Do they loop the LLM back on itself? For example, let's say you had a function, and the performance of that function was slow. Are they aware that you could ask the LLM to create a benchmark suite, add profiling, and then loop the profiling results back onto the LLM and ask it to fix it?
Do they understand the code that has been generated? Can they explain it? Can they critique it? Do they show any indicators of taste?
Are they overly controlling of the coding agent? Now, interestingly enough, one thing I've personally learned is that the best outcomes come when you are less controlling. That doesn't mean brain off. It means that they understand that there is a meta where you can ask the agent to do the most critical thing in a series of tasks. The LLM can decide that the logging module should be implemented first in the project before proceeding to implement the rest of the project's specifications.
What was the workflow that they used? Did they spin up one or multiple coding agents side by side? That's a sign of an advanced operator.
Wanna build great shit, at record speed?
— geoff (@GeoffreyHuntley) April 21, 2025
Here are the cheat codes...
All the little pieces and how to connect em...
Run this as while(true) in a tool that does not cap tool call invocations. After each iteration, look out for redlining and create a new context window. pic.twitter.com/TYTD4ic77N
No courseware, no bullshit, just answers. Go forward and use above.

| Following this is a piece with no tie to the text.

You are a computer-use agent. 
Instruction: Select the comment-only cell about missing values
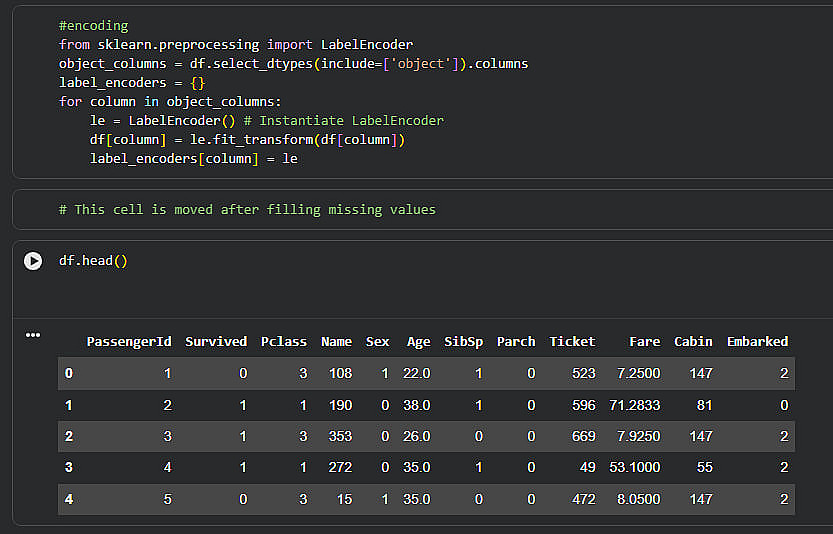(247, 210)
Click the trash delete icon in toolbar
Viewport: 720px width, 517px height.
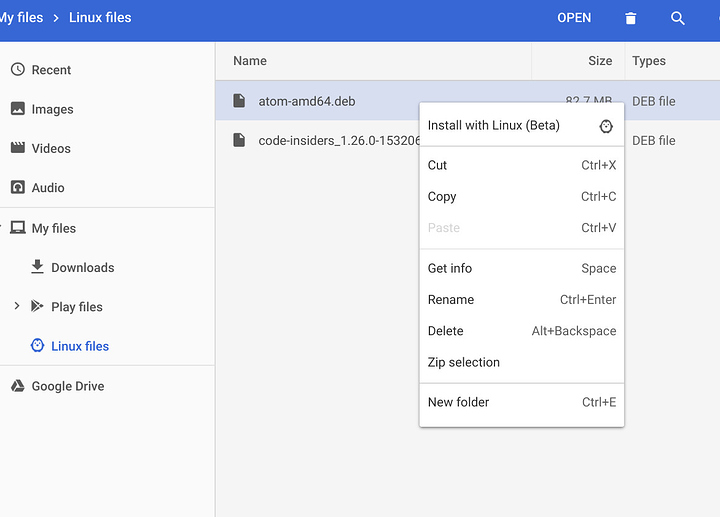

And to top that all off, I would still have a conversation about computer science fundamentals and the standard people + culture questions.
- Are they curious?
- Do they have a low quit rate in the face of hardship?

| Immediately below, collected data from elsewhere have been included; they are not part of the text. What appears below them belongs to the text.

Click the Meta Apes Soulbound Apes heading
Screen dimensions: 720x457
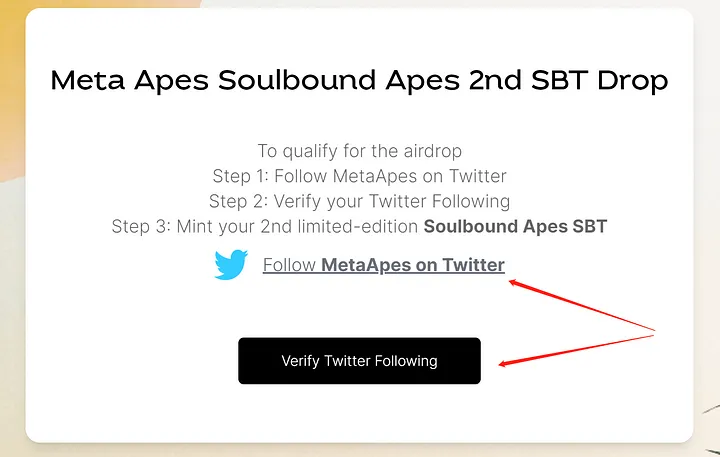pos(359,81)
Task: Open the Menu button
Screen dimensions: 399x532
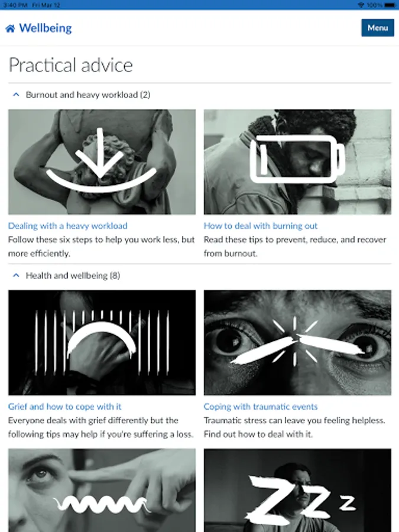Action: 378,28
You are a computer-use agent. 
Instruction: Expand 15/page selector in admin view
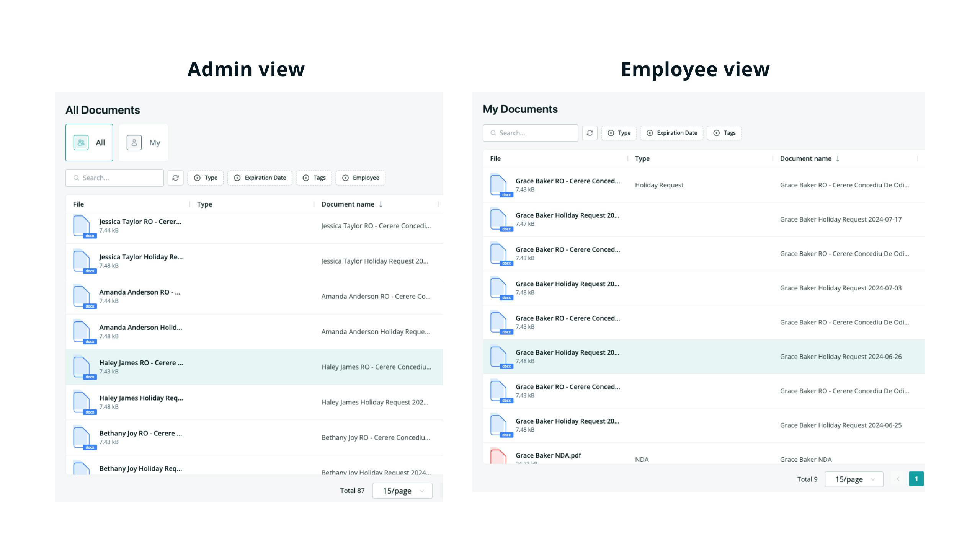coord(402,491)
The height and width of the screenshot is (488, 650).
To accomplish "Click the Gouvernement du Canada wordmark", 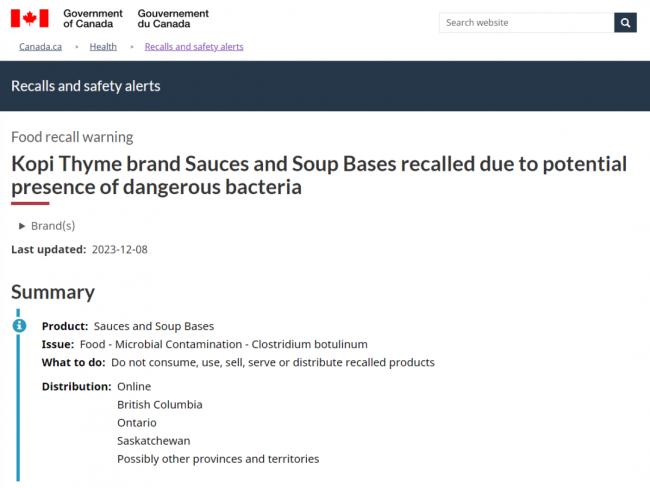I will pos(173,19).
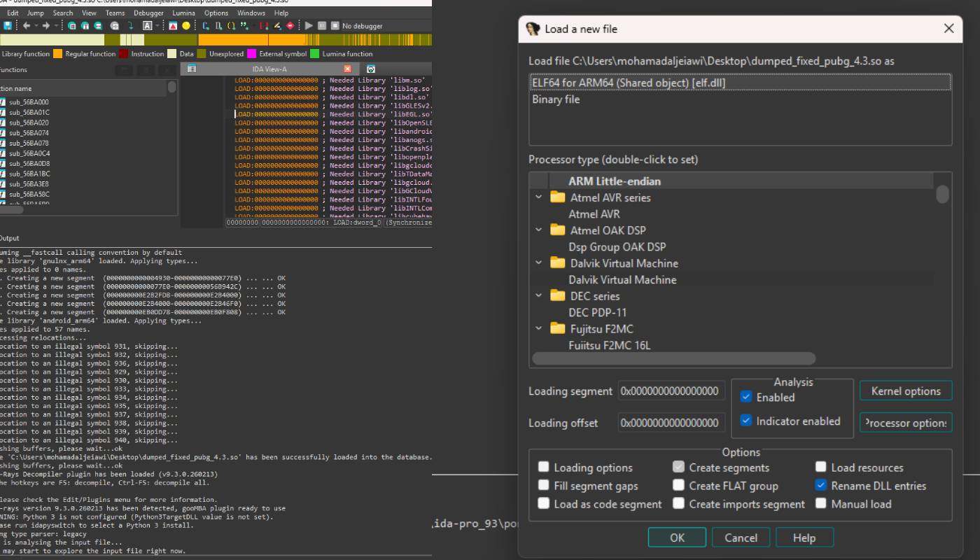
Task: Click the red breakpoint toolbar icon
Action: pos(289,26)
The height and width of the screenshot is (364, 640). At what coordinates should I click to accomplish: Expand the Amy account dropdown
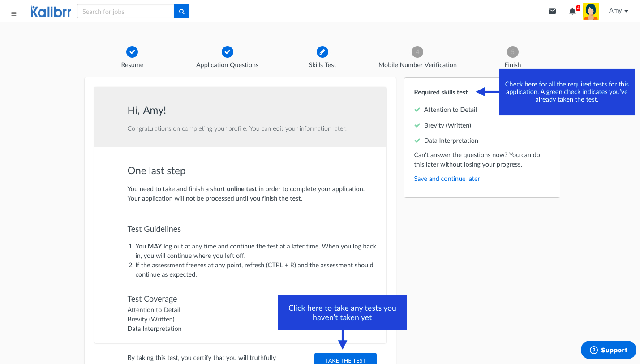point(619,11)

- Would you put that person in front of a customer?
- Do they have a product engineering mindset? (Or are they used to being a Jira monkey where someone tells them what to do)
If it's not a hell yeah to all of the above cultural questions, then it's a no.
what problems remain
Interviewing as a software engineer typically involves a multi-stage filtering process. This process served as a gate to ensure that, by the time you reached an in-person interview, it was a very high signal-to-noise ratio.
The best way to determine if someone is a skilled operator is to watch them dance with the LLM. But that's expensive. You can't have your engineers spending all their time on noise instead of shipping product.
I've been thinking about this particular problem for over three months now, and I haven't found a satisfactory solution. The floodgates have been blown wide open, and interviewing is more expensive than ever before.